A eleição presidencial dos Estados Unidos, realizada oficialmente ontem, ainda vai demorar algum tempo para decretar o vencedor. O sistema eleitoral no país é completamente diferente do brasileiro, com boa parte dos votos enviada antecipadamente pelo correio. Além disso, os eleitores não escolhem diretamente o presidente, mas o grupo de delegados estaduais que desempenhará esta tarefa. A ideia simples de um eleitor, um voto, como o sistema utilizado no Brasil, não é praticada por lá, o que pode resultar, em algumas ocasiões, na vitória do candidato com menor preferência do eleitorado. É uma distorção difícil, mas possível.

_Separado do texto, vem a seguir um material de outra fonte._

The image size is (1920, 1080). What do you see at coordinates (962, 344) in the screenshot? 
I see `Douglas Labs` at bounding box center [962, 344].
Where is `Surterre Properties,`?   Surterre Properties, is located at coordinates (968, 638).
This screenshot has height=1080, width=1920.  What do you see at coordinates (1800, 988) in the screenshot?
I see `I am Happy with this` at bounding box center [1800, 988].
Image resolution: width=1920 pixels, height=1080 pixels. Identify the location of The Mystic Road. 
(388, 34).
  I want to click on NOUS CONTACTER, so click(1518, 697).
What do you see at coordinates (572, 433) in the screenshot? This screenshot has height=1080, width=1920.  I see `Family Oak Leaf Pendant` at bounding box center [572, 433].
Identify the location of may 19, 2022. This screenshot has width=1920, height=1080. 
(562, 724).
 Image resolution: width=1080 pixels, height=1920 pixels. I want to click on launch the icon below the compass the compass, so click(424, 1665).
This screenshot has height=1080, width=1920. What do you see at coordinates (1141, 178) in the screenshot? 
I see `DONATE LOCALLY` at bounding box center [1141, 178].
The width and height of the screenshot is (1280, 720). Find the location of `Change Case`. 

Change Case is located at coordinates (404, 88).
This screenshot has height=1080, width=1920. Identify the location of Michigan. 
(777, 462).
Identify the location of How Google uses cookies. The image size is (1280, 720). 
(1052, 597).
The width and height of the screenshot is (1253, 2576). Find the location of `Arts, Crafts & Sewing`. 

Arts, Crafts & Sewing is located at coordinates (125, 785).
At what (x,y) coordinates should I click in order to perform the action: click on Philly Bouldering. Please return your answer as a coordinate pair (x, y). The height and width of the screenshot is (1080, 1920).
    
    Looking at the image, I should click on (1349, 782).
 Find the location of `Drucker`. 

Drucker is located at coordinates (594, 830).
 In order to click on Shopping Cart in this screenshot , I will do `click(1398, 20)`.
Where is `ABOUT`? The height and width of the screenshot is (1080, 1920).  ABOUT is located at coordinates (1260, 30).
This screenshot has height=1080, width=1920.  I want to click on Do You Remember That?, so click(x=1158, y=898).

A disputa norte-americana entre o republicano Donald Trump, atual presidente que tenta e reeleição, e o democrata Joe Biden, que espera retomar a chefia nacional para o seu partido, foi considerada pelos especialistas uma das mais equilibradas e tensas dos últimos 50 anos e que, pelo radicalismo dos oponentes, deve ter um número recorde de votos. O resultado, independentemente de qual seja, levará reflexos ao mundo inteiro, principalmente na questão econômica.

É provável que Trump, caso reeleito, intensifique suas críticas declaradas à China, a quem considera responsável por tudo de ruim que está acontecendo no planeta, a começar pela autoria do coronavírus. Biden, por sua vez, usará um governo mais conciliatório, procurando resgatar a diplomacia e a abertura comercial conquistada por Barak Obama, o último presidente democrata, de quem era vice. Trump também se deu mal pelo desempenho sofrível no combate à Covid-19 e na postura radical que permitiu à polícia usar força desmedida contra os negros.

A pergunta, porém, é qual vencedor seria mais interessante para o Brasil? Jair Bolsonaro tem bebido na fonte de Trump e também reverbera o discurso extremista contra a China. Caso Biden vença, ele pode deixar o Brasil isolado por ter apoiado Trump. No Alto Tietê, fechar relações comerciais com a China seria muito ruim, pois as cidades da região possuem grande volume de exportação e de importação com o país asiático. Mas também teria prejuízos com o isolamento brasileiro do mercado americano. Oh! Dúvida cruel.